At the 2015 Paris Climate Conference, the United States committed to reduce its net greenhouse gas emissions by 26% to 28% below 2005 levels by 2025. Even though the Trump administration has announced its intention to withdraw from the Paris agreement, it remains the benchmark by which any U.S. climate plan is judged.
It’s clear that the Baker-Shultz Carbon Dividends Plan is the most environmentally ambitious climate solution. It’s also the most politically viable because it addresses the legitimate concerns of all key stakeholders in the climate debate and enables each to realize an important victory.
A broad coalition of business sector leaders supports the general outlines of the plan. Among them: BP, exxonmobil, Shell, and Total, as well as AECOM, Allianz, AT&T, Exelon, First Solar, General Motors, Johnson & Johnson, Metlife, Procter & Gamble, pepsico, Santander, Schneider Electric, and Unilever. Each is a founding member of the Climate Leadership Council.

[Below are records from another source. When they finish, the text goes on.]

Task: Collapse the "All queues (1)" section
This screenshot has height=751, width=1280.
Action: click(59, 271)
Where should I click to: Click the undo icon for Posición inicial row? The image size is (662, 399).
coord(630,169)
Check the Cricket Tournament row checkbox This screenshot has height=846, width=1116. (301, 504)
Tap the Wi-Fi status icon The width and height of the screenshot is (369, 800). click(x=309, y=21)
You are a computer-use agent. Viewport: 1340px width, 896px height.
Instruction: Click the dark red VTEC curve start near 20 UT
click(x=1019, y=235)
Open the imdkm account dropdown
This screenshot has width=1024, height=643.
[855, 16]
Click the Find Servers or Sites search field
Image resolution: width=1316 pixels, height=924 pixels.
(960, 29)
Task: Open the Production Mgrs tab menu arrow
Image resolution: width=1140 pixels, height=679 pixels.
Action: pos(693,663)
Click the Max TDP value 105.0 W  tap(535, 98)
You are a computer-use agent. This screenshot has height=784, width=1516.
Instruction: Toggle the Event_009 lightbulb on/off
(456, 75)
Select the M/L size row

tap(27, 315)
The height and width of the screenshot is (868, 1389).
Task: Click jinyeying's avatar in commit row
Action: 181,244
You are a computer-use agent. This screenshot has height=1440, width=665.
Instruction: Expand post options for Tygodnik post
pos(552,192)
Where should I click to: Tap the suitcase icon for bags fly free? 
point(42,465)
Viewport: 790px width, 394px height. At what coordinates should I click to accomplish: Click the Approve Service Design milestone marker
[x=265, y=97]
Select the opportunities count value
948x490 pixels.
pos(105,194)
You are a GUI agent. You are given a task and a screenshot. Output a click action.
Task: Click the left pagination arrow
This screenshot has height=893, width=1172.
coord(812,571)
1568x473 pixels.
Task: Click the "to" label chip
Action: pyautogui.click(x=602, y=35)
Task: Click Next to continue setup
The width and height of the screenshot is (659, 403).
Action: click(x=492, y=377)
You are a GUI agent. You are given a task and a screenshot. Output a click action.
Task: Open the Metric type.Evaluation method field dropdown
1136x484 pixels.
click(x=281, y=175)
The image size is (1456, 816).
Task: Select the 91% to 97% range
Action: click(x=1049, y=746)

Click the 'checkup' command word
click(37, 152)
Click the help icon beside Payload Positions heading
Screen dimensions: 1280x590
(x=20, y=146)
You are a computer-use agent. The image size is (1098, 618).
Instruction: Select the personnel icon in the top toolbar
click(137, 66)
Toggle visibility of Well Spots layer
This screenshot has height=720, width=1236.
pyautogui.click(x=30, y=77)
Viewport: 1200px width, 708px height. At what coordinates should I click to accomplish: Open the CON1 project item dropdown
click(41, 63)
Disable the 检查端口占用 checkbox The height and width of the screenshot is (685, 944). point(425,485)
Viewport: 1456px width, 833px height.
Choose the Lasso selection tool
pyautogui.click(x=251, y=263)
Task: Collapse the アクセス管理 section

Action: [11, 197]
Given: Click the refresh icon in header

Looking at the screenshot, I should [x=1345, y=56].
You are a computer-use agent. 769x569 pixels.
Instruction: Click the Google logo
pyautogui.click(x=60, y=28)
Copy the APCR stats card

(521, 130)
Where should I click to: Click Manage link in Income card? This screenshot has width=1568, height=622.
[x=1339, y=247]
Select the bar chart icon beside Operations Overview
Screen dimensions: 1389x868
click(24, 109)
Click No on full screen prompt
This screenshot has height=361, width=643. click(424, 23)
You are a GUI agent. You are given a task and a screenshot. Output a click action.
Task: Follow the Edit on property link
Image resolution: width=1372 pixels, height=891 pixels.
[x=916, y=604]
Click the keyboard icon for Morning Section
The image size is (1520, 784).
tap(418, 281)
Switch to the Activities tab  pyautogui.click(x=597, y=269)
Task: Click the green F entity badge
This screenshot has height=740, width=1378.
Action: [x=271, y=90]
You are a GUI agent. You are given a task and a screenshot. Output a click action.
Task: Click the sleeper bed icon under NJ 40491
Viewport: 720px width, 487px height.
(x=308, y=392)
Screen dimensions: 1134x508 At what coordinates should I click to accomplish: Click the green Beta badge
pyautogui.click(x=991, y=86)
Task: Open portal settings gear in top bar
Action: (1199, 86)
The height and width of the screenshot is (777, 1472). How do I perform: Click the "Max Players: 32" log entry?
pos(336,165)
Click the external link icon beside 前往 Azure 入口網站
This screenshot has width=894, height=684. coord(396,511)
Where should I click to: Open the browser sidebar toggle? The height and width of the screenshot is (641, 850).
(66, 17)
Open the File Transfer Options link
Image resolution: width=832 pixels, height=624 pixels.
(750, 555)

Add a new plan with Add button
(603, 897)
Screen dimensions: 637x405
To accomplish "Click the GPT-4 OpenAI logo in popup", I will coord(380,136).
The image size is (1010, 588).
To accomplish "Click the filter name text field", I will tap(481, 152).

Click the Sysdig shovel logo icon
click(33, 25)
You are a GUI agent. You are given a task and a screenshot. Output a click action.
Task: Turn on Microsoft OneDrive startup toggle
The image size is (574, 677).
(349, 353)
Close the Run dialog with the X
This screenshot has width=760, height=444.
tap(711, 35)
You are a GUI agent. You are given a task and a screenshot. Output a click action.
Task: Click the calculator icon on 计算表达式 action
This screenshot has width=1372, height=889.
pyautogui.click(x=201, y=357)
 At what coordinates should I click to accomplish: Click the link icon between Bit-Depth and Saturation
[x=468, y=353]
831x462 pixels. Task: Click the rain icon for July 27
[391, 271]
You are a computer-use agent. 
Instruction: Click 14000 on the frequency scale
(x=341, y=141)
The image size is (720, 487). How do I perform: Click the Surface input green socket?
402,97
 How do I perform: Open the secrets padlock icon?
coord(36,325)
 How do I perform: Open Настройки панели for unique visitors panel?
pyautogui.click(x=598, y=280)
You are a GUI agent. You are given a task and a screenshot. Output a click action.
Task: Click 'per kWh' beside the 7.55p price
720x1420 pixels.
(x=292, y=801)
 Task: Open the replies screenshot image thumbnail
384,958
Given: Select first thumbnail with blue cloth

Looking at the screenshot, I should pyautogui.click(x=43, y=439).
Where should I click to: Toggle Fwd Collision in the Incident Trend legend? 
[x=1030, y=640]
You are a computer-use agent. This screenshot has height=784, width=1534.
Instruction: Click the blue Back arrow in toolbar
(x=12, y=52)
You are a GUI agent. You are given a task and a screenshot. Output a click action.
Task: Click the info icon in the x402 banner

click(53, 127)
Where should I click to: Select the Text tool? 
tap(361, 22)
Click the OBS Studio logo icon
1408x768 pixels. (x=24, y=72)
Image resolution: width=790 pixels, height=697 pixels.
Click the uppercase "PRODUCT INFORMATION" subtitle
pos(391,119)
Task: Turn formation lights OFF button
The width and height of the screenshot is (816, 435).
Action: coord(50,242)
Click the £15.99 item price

The Baker-Shultz framework also enjoys support from environmental organizations and opinion leaders from across the political spectrum. This is the broadest coalition in U.S. history to come together in support of a concrete federal climate solution, and it continues to grow.
The plan’s popularity enhances its viability. A national poll by Hill+Knowlton, released in full today, finds that the American public supports the Baker-Shultz plan by a 2-1 margin, and by a 23-point margin among Republicans. Among millennials—soon to be the largest voting cohort—support exceeds 4-1.
All of this suggests that the Baker-Shultz plan is emerging as a consensus national climate solution, reflecting the sensible center of American politics. It also demonstrates that there is a realistic path for the United States to exceed its Paris climate commitment and restore its position as a global climate leader.